Grrr....toilet training. Both of my boys were over 4 yo before they toilet trained, no bribes/sticker charts made the slightest bit of difference, but when they were ready they got it almost instantly.

Sorry, Outofbody, all new to me.

thanks for the advice.

I have no reason to think they will suggest meds. I just was saying that I WILL turn them down at this point.

When DS1 was younger and we were having issues with anxiety around school the counsellor/psychiatrist wanted to put him on Prozac. He was 5.

Mom - I have heard many stories (both here, elsewhere and RL) about meds being prescribed to toddlers.

I am not against it in the grand scheme of things. Just not right now. I have no need to change DS1's baheviour. I merely need to understand him and the way he works. The more I understand him now, the more I can help him in the future (if it turns out meds are required).
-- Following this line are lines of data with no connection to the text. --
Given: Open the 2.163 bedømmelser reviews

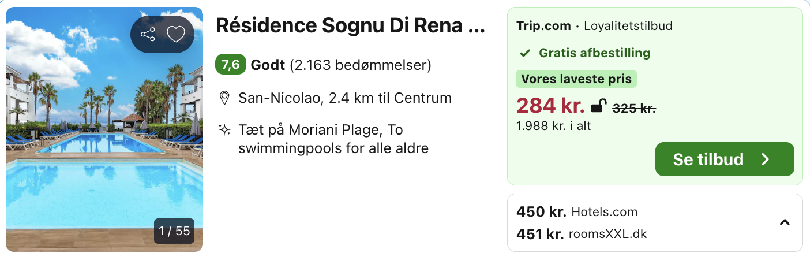Looking at the screenshot, I should click(361, 65).
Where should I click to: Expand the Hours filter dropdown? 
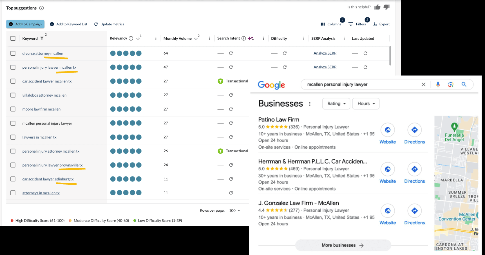click(x=366, y=104)
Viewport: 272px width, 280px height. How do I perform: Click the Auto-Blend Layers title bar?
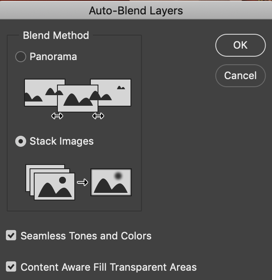point(136,11)
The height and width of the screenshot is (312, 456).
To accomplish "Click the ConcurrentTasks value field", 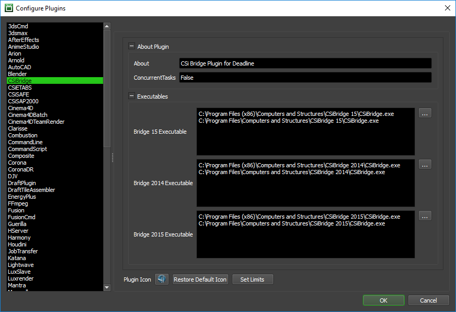I will click(x=305, y=78).
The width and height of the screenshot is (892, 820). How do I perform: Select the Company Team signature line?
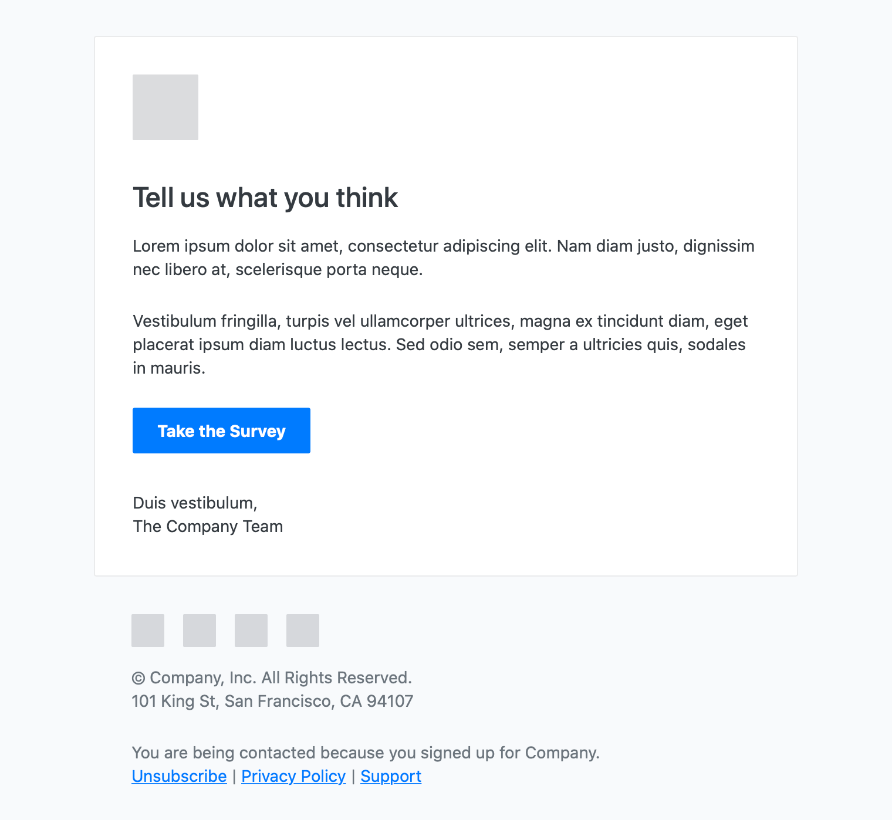(x=208, y=526)
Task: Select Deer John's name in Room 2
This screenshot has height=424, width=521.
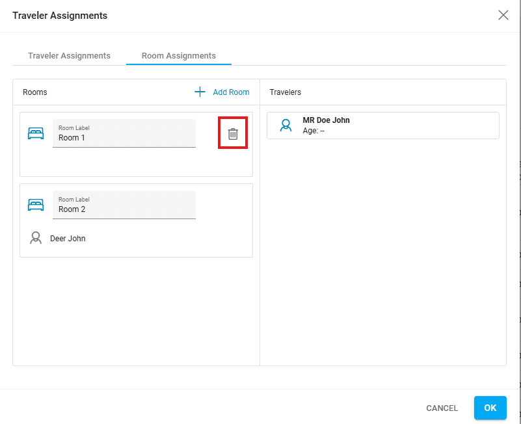Action: [68, 239]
I am not interested AT ALL in modifiying his behaviour through meds at this time.

Thanks so much for the potty training advice, I will still try and gently encourage him to use the toilet. He did really well with a sticker chart at first but then he became bored with the idea and he really had no idea what a treat is so getting a car at the supermarket for doing wee wee on potty just went right over his head.
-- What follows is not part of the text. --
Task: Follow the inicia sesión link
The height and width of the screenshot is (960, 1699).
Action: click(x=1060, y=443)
Billy, those were my thoughts too, that I wanted to understand him and teach him coping skills rather than drug him up just for the sake of going to school (he had other anxieties as well but that was the main one then). I took him out of school for 2 years and kept him home with me, and when he went back to school he was much more prepared for it, and so was I. I was blind-sided the first time, but now I know him better and he is able to express his concerns and we are able to talk about them. Now he is only stressed on the first day of school when it is all unknown - he doesn't know who his teacher is or classmates, where his classroom is, etc. Once he knows all those things we are back to smooth sailing. I wouldn't mind going back to that psychiatrist and showing her how well he's doing when I did the absolute opposite of everything she told me to do!